Abstract
Coccidioidomycosis, 別名 San Joaquin Valley Fever or Valley Feverは、ほとんどが流行地域の芽胞を吸入することで起こる肺の感染症である。 骨、関節、髄膜、皮膚への播種は1%未満である。 播種性コクシジオイデス症の約半数は骨格への浸潤が占め,骨格部位としては脊椎が最も多い。 今回,腰椎の骨髄炎と圧迫骨折を伴った非常に稀な播種性コクシジオイデス症の1例を報告する。 本症例は,コクシジオイデス真菌症の管理で起こりうる問題のいくつかを示しており,特に初期アゾール系薬剤への不応答が起こると,播種や複雑な骨感染につながり,継続的な内科治療とともに外科的介入を要する可能性がある. はじめに
コクシジオイデス真菌症は、土壌に生息する二形性芽胞形成菌Coccidioides immitisによって引き起こされ、米国南西部、メキシコ、南米の一部で風土病として知られている。

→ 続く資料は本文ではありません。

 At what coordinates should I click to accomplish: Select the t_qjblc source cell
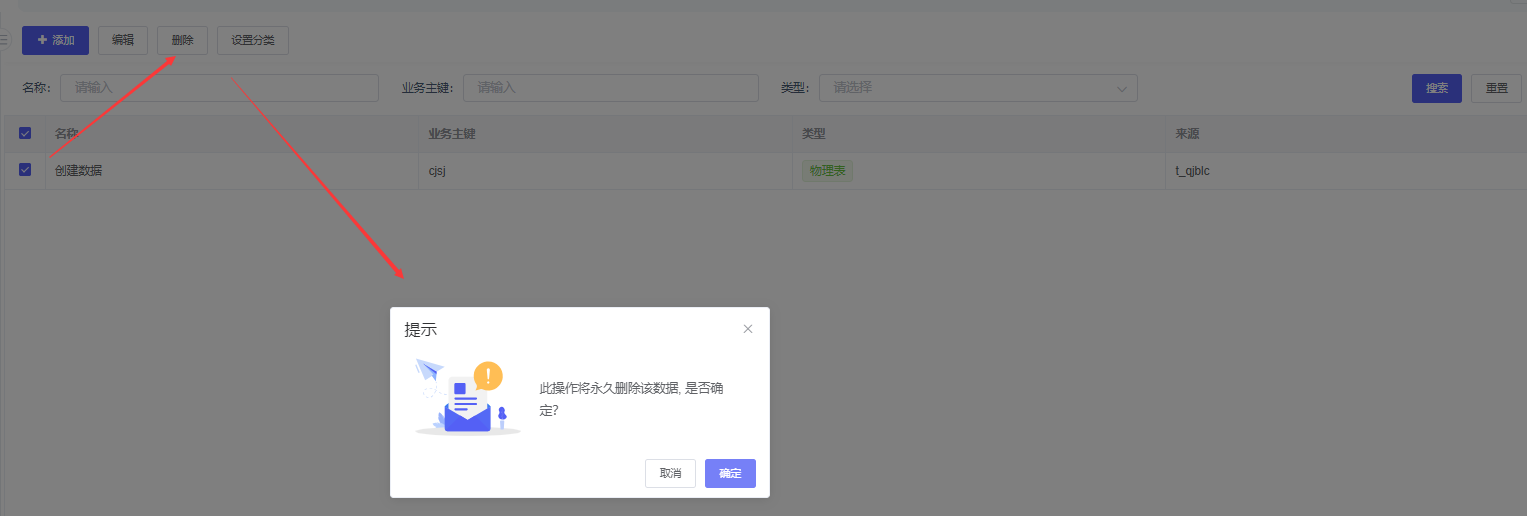point(1192,171)
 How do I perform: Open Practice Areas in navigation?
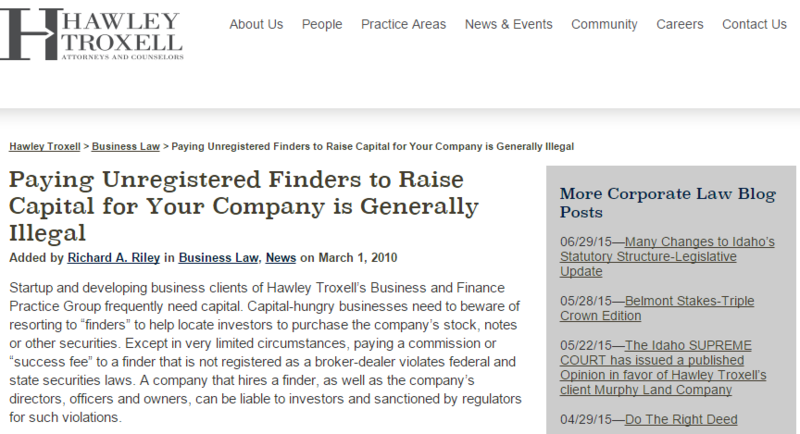pos(403,25)
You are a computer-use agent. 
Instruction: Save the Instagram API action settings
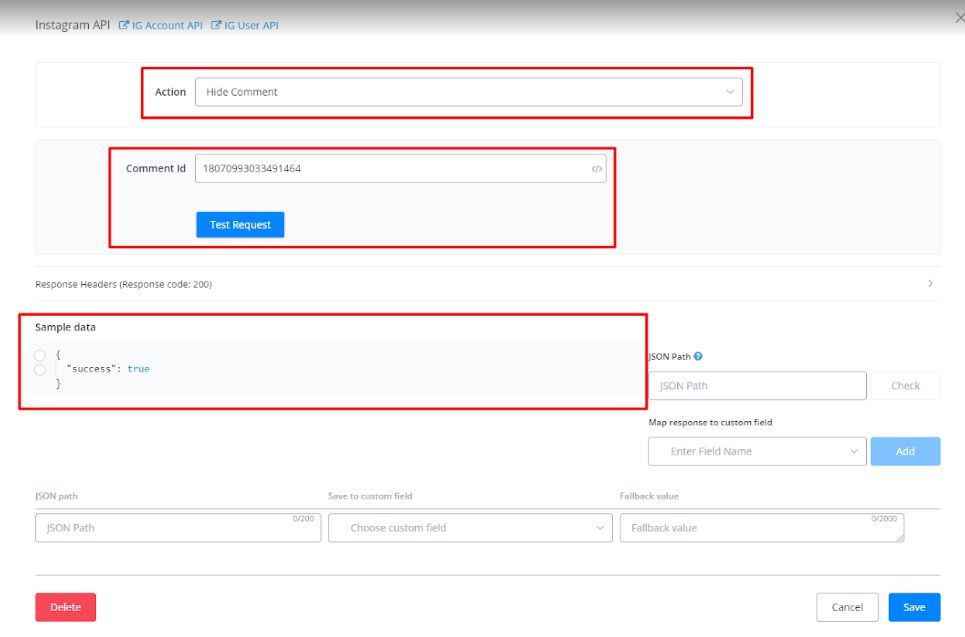tap(914, 607)
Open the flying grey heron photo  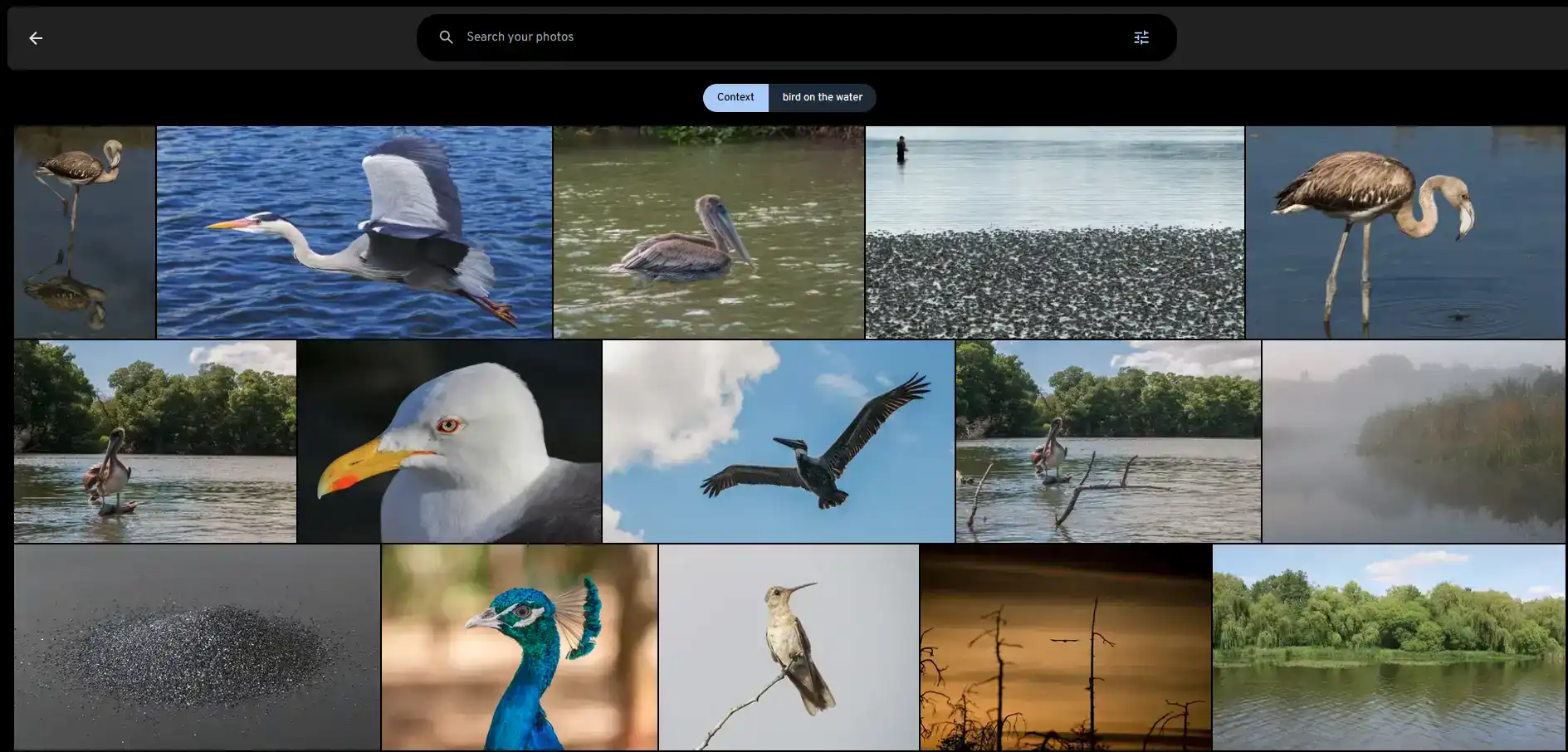(x=354, y=232)
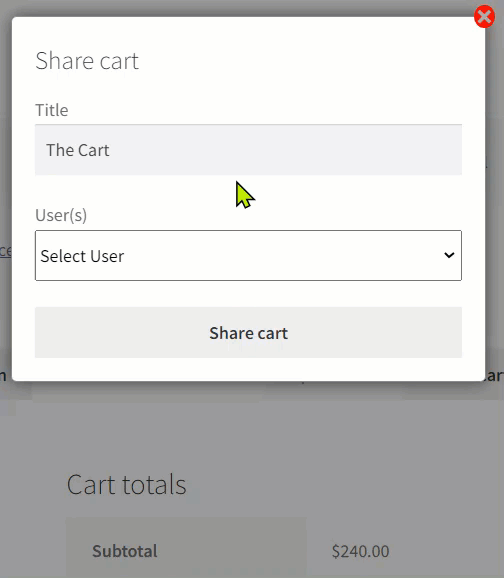Click the Title input field

[248, 150]
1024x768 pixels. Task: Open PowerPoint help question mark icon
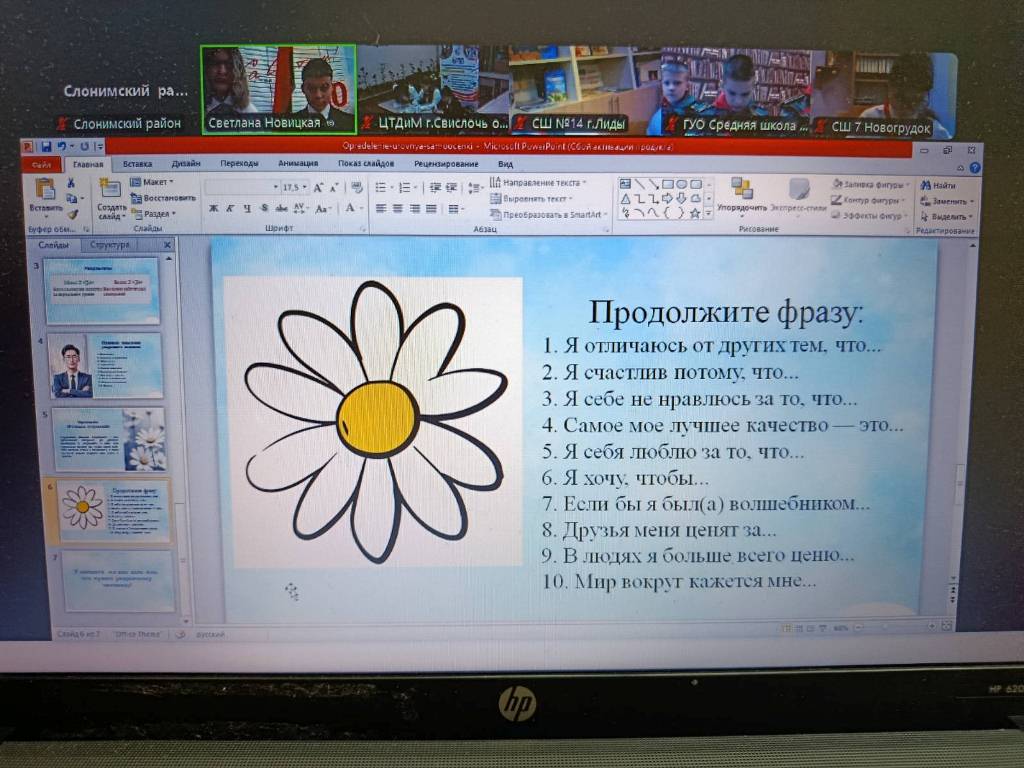[975, 166]
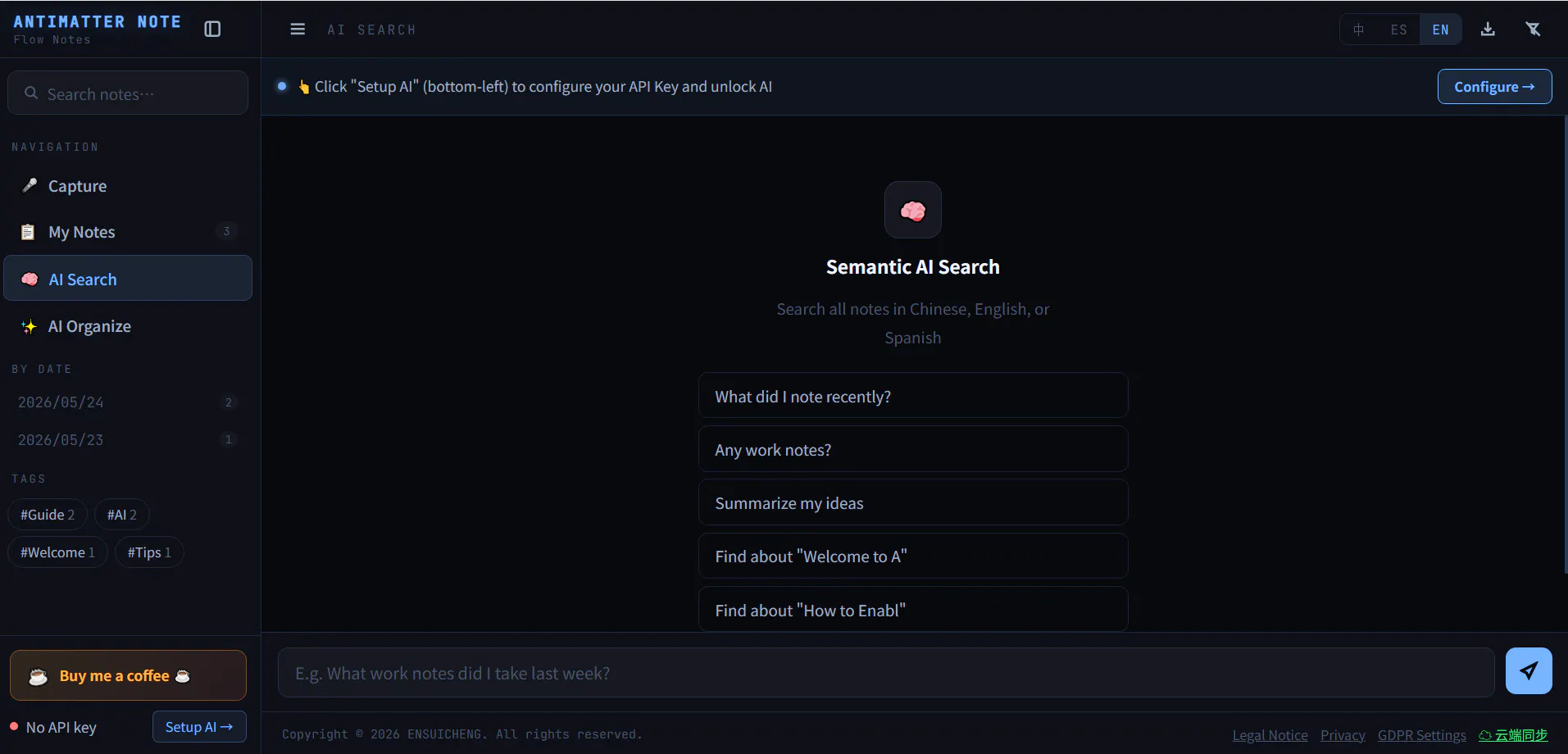Switch language to Chinese (中)
Screen dimensions: 1568x754
[1359, 30]
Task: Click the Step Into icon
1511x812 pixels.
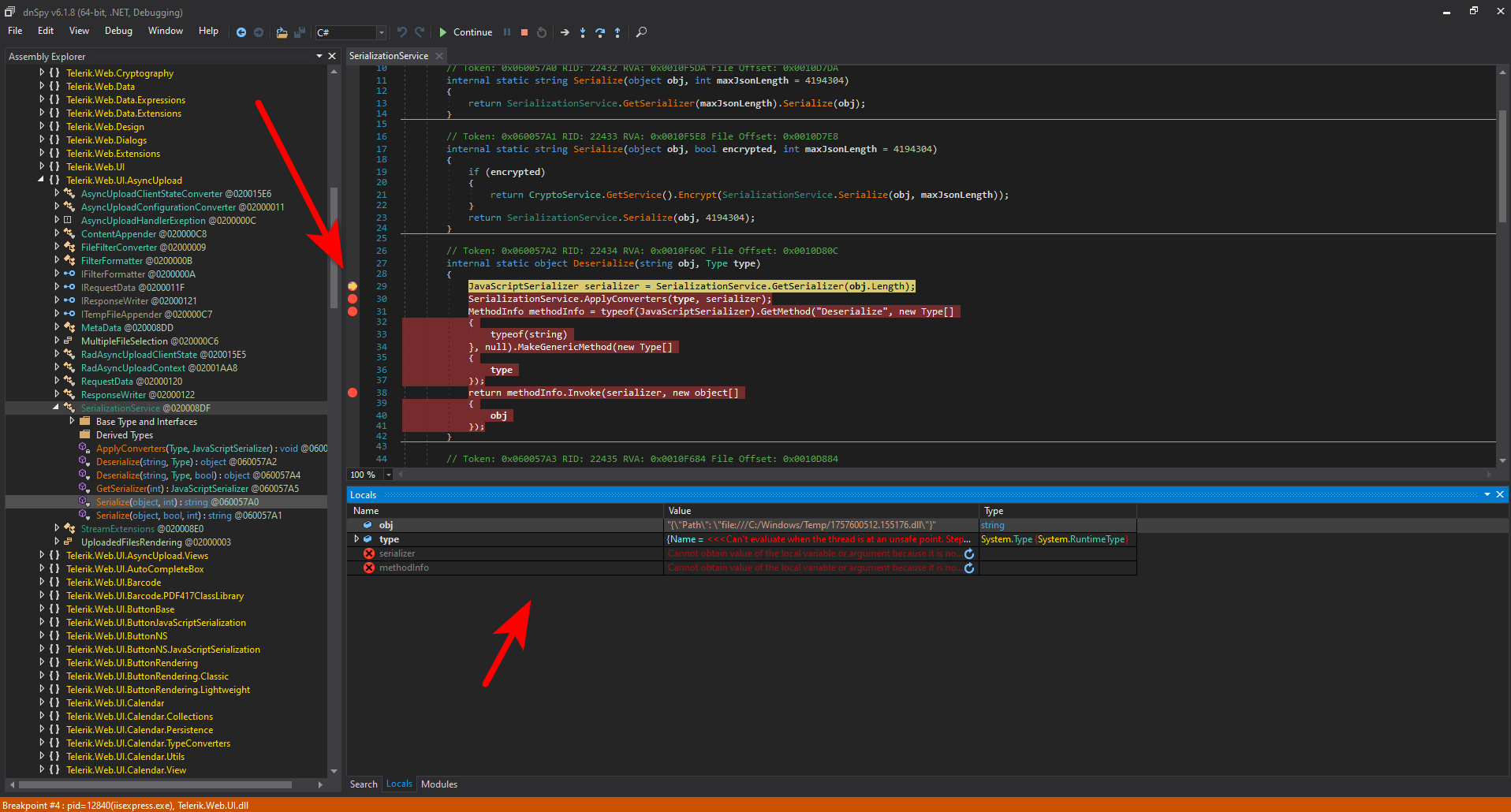Action: (x=583, y=32)
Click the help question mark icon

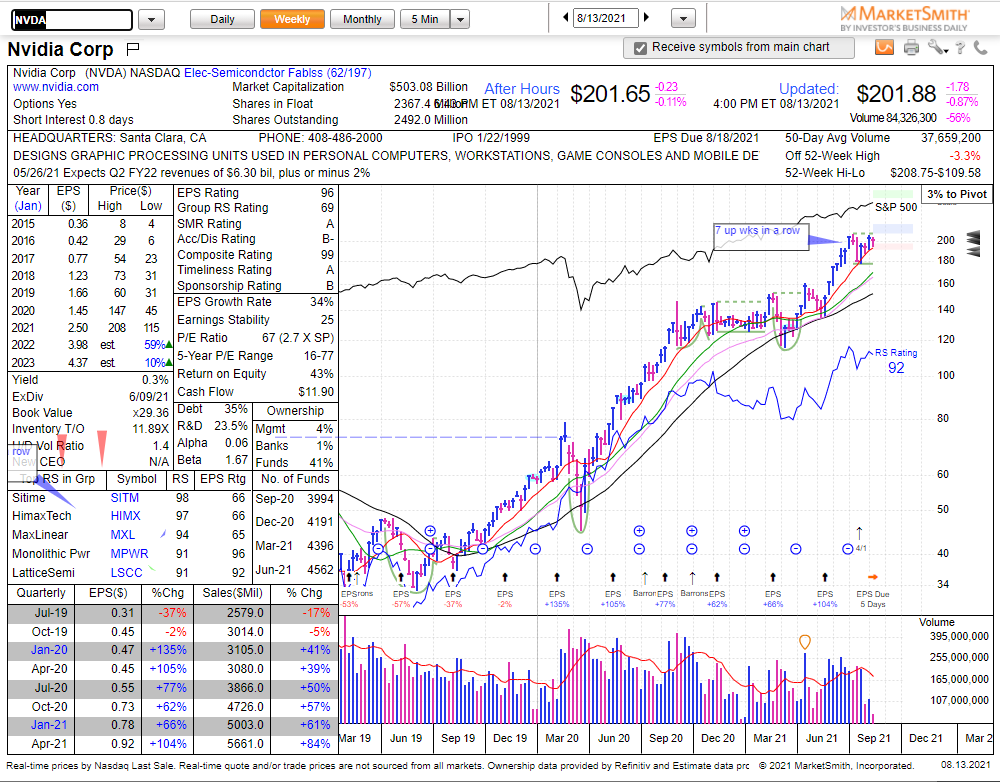(959, 46)
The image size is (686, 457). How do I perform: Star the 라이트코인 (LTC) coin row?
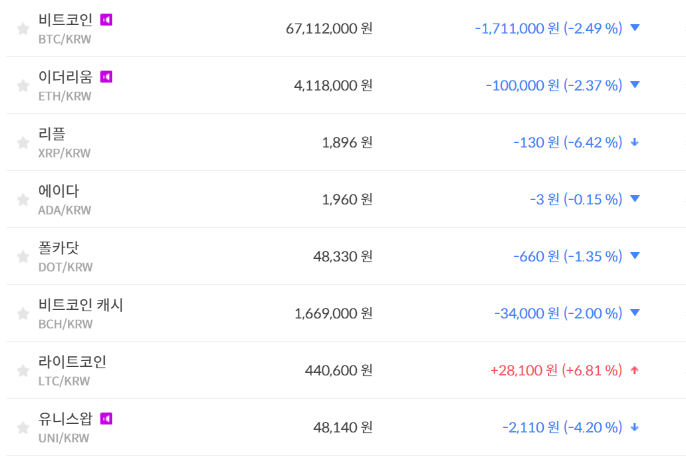(x=23, y=371)
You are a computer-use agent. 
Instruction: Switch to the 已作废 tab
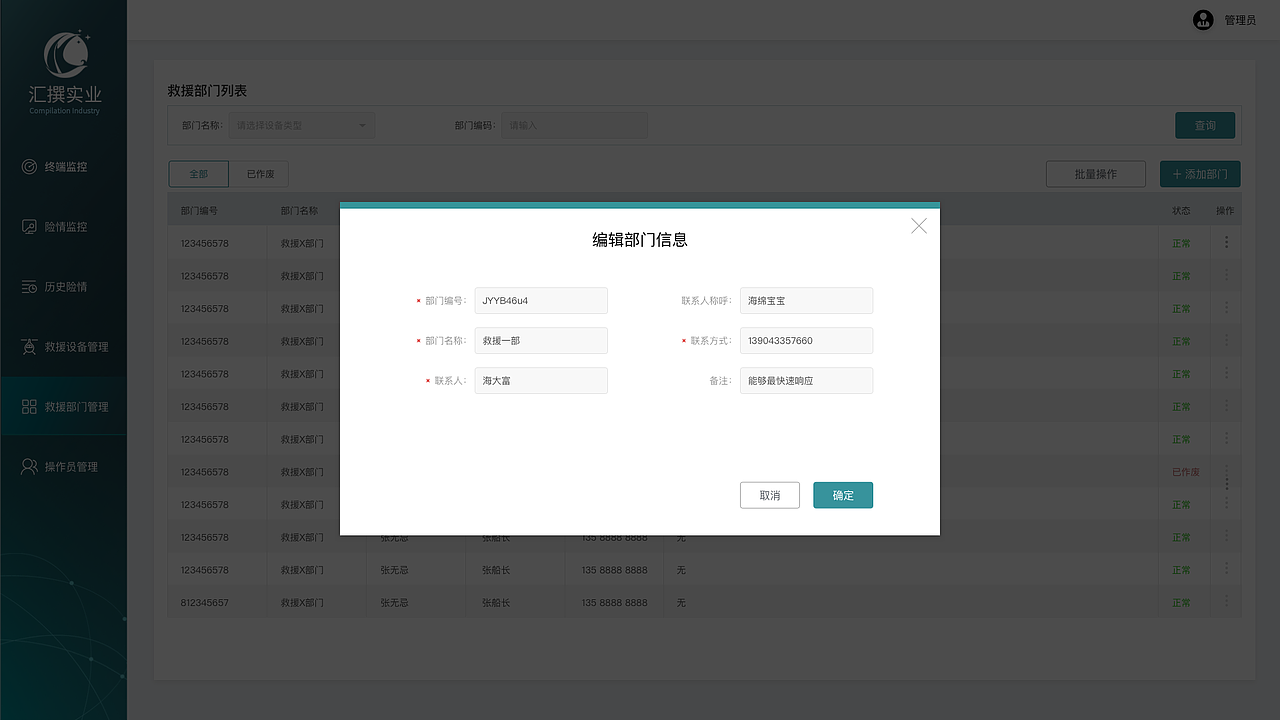(x=259, y=173)
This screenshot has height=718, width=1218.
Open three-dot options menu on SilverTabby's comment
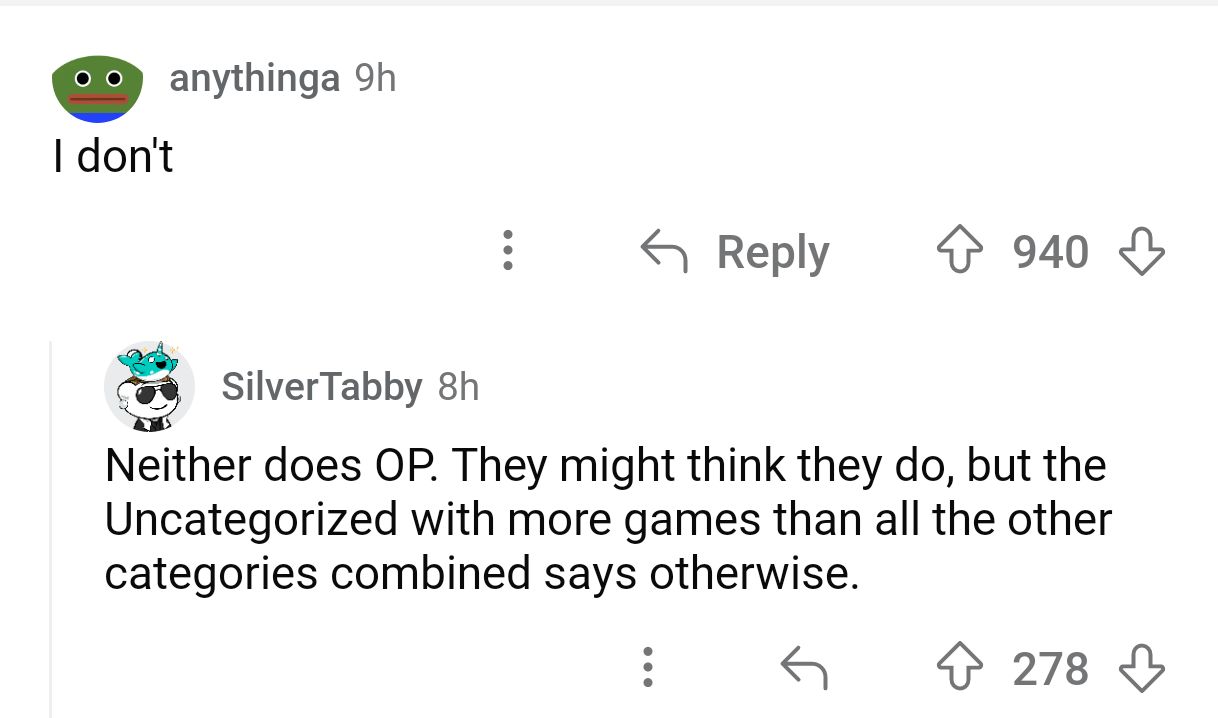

カリフォルニア州のサンホアキンバレーもCoccidioides immitisがよく発生する地域で、胞子の吸入により肺炎を起こすことがあり、一般にサンホアキンバレー熱またはバレー熱と呼ばれている。 感染者の大部分(60%以上)は無症状である。 骨、関節、髄膜、皮膚などへの播種性感染は1%未満である。 骨髄炎などの骨格への感染は播種性肺外感染の20~50%を占め、骨格部位では脊椎が最も多い。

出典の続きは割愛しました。